Dataset entries:

• • •

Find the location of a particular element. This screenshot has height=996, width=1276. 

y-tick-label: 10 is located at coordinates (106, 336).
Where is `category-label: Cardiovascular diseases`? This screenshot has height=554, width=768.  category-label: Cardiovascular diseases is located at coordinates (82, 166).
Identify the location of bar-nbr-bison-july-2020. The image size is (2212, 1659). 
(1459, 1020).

• • •

• **WHAT YOU ARE ASKED TO DO**: Rewrite the material above, putting "image" in place of every "screenshot" and leaving everything else unchanged.

• **SOLUTION TO THE EXERCISE**:
Find the location of a particular element. This image has height=996, width=1276. 

y-tick-label: 10 is located at coordinates (106, 336).
Where is `category-label: Cardiovascular diseases`? This image has height=554, width=768.  category-label: Cardiovascular diseases is located at coordinates (82, 166).
Identify the location of bar-nbr-bison-july-2020. The image size is (2212, 1659). 
(1459, 1020).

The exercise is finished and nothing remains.